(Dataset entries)

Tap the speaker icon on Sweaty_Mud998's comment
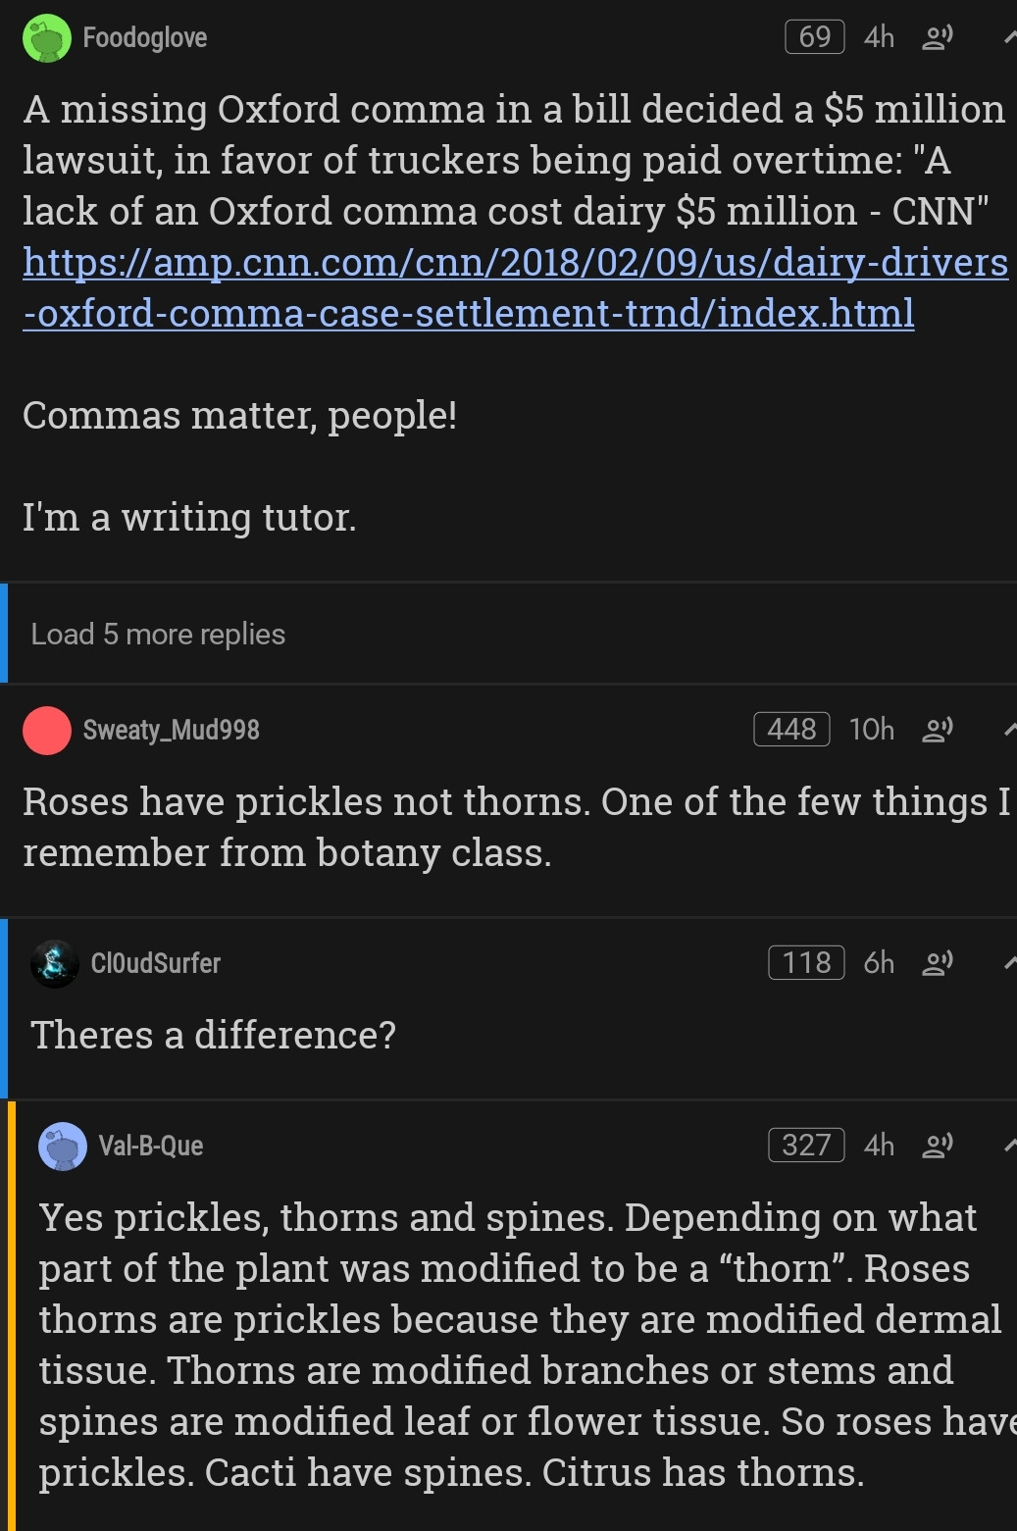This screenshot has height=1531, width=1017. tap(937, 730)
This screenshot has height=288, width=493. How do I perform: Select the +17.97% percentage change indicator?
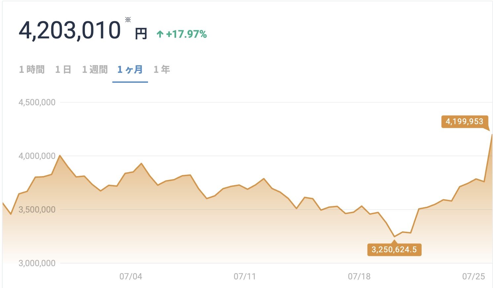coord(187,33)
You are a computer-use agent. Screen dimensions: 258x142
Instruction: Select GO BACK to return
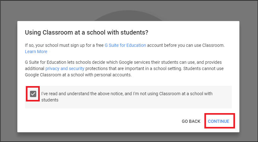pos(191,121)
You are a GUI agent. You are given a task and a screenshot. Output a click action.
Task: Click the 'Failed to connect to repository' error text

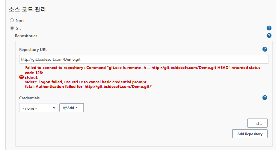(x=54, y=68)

**Brief:**
Please transcribe exactly the lines from the one that contains "This screenshot has height=288, width=493." through the closing line of the entries, with no pictures.

**Exercise result:**
This screenshot has height=288, width=493. How do I perform: Select the +17.97% percentage change indicator?
coord(187,33)
You are a computer-use agent. Screen dimensions: 258x142
Instruction: Select GO BACK to return
pos(191,121)
You are a GUI agent. You are given a task and a screenshot. Output a click action.
Task: Click the 'Failed to connect to repository' error text

(x=54, y=68)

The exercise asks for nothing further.